Can we reach total = 2? The candidates with $a + b + c = 2$: - $(2, 0, 0)$: $a - b = 2, b - c = 0$. Neither matches. - $(0, 2, 0)$: $a - b = -2 \equiv 1 \pmod{3}$ ✓, $b - c = 2$ ✓, $a - c = 0$ ✓. All three invariants satisfied. - $(0, 0, 2)$: $b - c = -2 \equiv 1 \not\equiv 2$. No. - $(1, 1, 0)$: $a - b = 0 \not\equiv 1$. No. - $(1, 0, 1)$: $b - c = -1 \equiv 2$ ✓, $a - b = 1$ ✓, $a - c = 0$ ✓. Also consistent! - $(0, 1, 1)$: $a - b = -1 \equiv 2 \not\equiv 1$. No.

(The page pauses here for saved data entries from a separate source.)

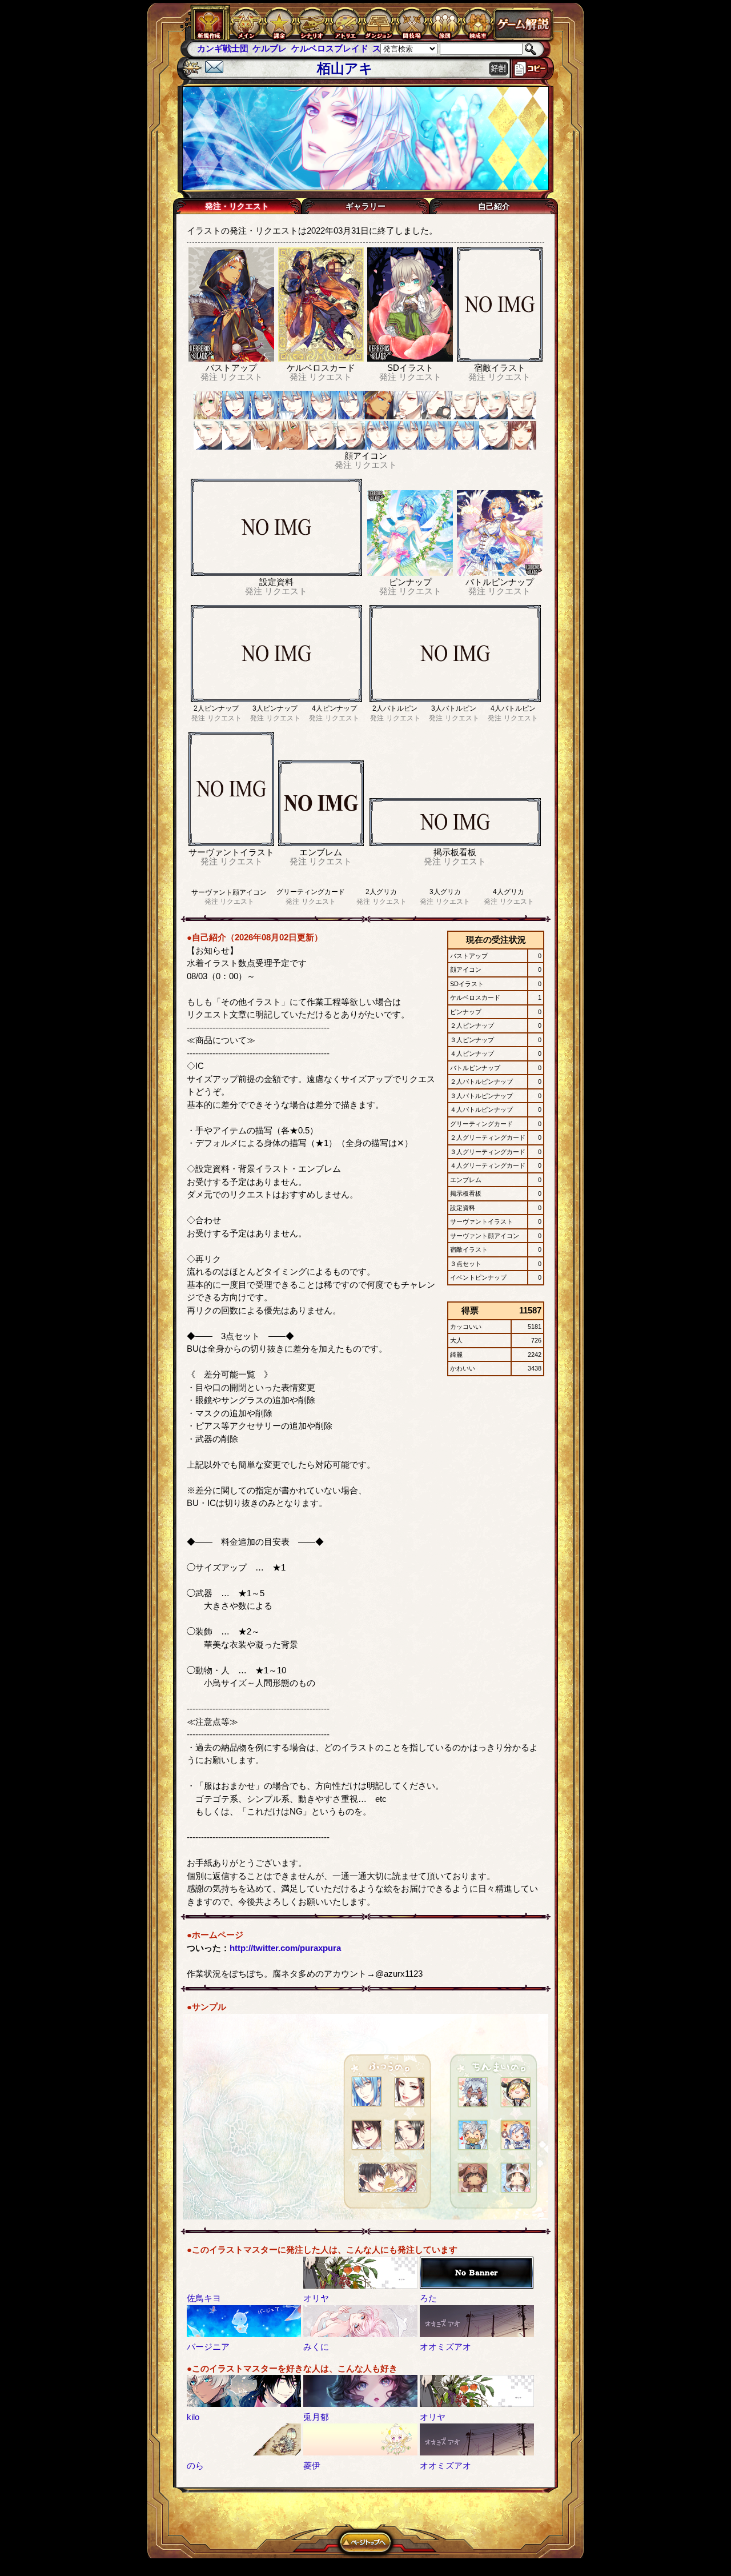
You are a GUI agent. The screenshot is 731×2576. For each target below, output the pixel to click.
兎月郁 (316, 2417)
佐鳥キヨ (204, 2298)
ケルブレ (214, 48)
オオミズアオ (445, 2346)
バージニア (208, 2346)
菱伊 (311, 2465)
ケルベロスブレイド (273, 48)
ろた (428, 2298)
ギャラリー (365, 206)
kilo (193, 2417)
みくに (316, 2346)
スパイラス (338, 48)
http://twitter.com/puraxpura (285, 1948)
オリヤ (316, 2298)
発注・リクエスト (237, 206)
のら (195, 2465)
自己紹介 (494, 206)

So two terminal states with total = 2 are consistent with the invariants: $(0, 2, 0)$ -- two B molecules left -- and $(1, 0, 1)$ -- one A and one C left (but these two can react! A + C -> B, reducing to 1 B, and then we check if 1 B is reachable... $a - b = -1 \equiv 2 \not\equiv 1$, so 1 B is not reachable. If we reach $(1, 0, 1)$, the only available reaction produces 1 B, but that state is unreachable by invariant. Actually $(1,0,1)$ itself is reachable if the invariants allow it, but once there, the next reaction gives $(0,1,0)$, which has total 1 -- also blocked by invariant. So $(1,0,1)$ cannot actually be a terminal state -- the invariant prevents us from reaching $b=1$ only state.)

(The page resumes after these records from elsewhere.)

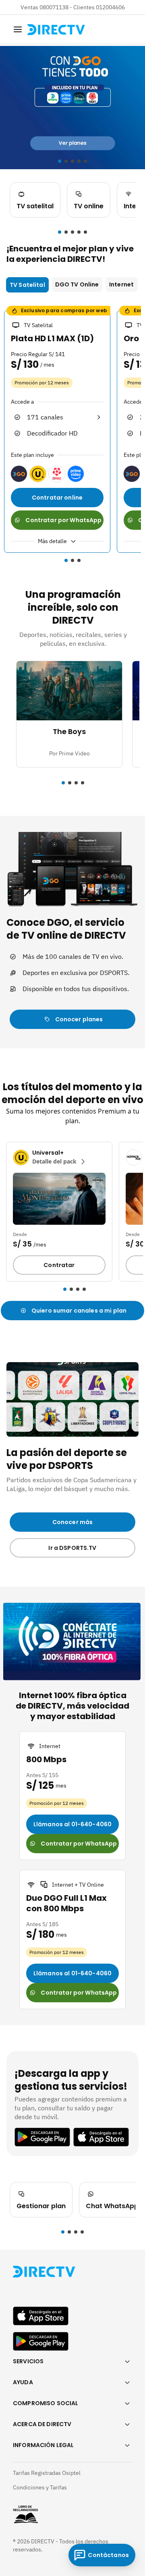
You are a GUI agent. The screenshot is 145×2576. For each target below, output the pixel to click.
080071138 (53, 7)
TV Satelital (27, 285)
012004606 (110, 7)
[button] (59, 232)
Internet (121, 284)
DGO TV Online (77, 284)
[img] (18, 29)
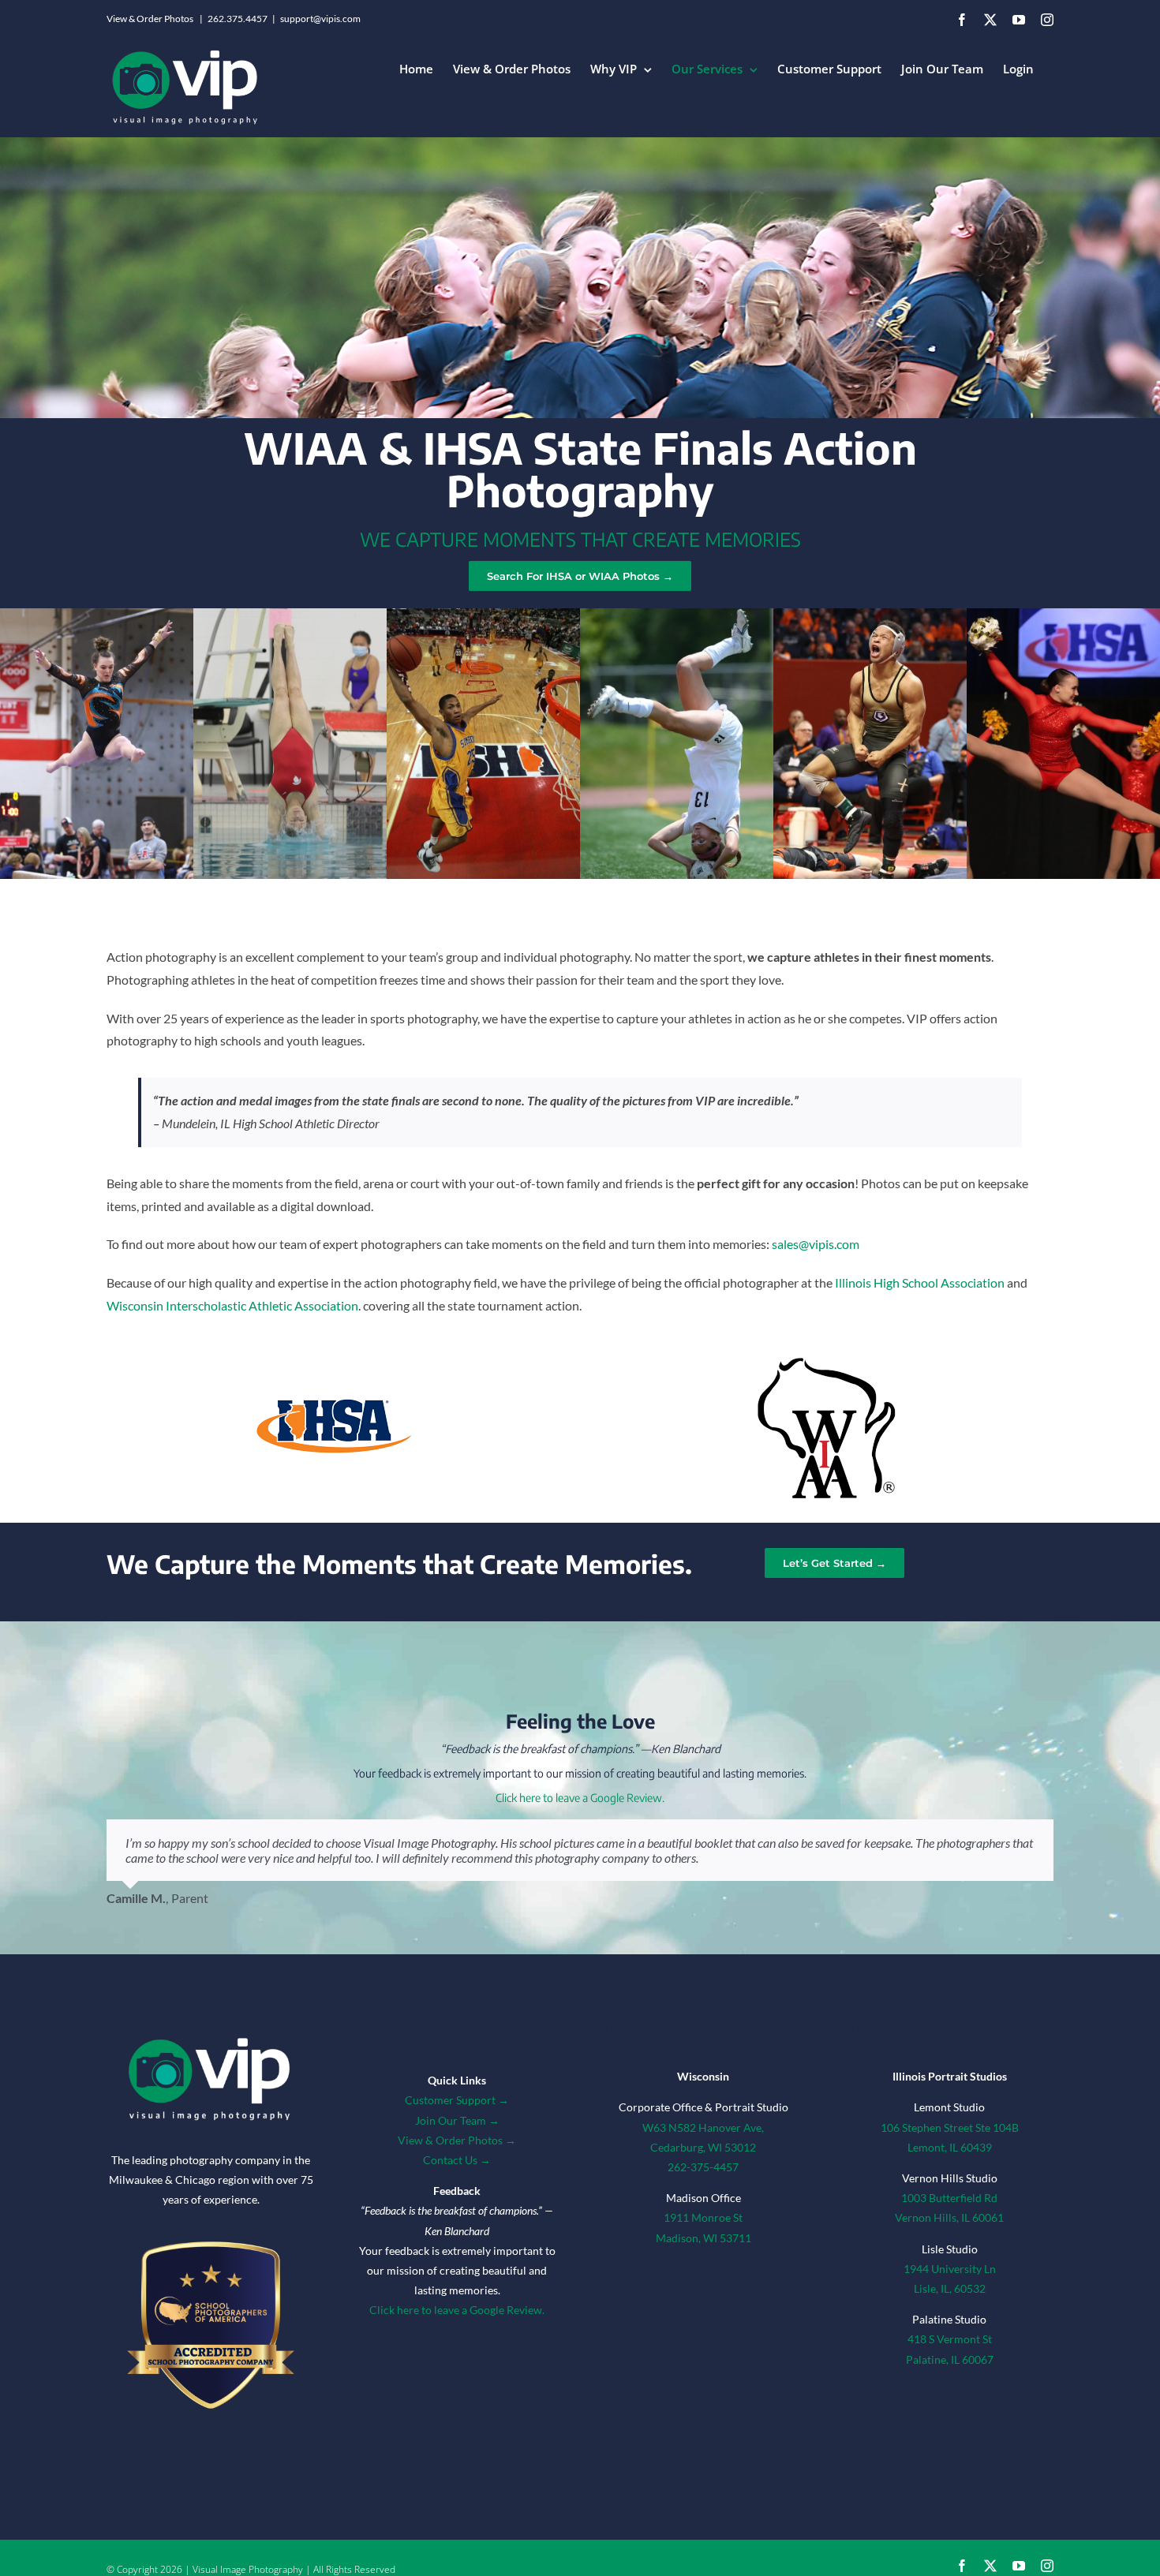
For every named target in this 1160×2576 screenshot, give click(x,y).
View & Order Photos (150, 18)
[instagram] (1047, 2565)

Actually $(1,0,1)$ is a valid state consistent with invariants, but from there A + C -> B gives $(0,1,0)$, which has $a-b = -1 \equiv 2 \not\equiv 1$, contradicting invariance. So $(1,0,1)$ is itself unreachable -- the invariant rules it out before we even get there. The only valid total-2 state is $(0, 2, 0)$.

Reachability of $(0, 2, 0)$: The total starts at $96 + 152 + 141 = 389$. We need to remove $387$ molecules. Each reaction removes either 1 or 3 molecules. Since $387 = 3 \times 129$, we can achieve this with 129 triple-elimination reactions (and some bookkeeping two-molecule reactions to balance the types). More formally: as long as at least two types are present and the total is above 2, some reaction is applicable that reduces the total. By an inductive reachability argument, any state consistent with the invariants and having total $\geq 3$ can be reduced further. The minimum reachable total consistent with the invariants is 2.

Answer: The minimum number of molecules remaining is $\boxed{2}$ (two B molecules).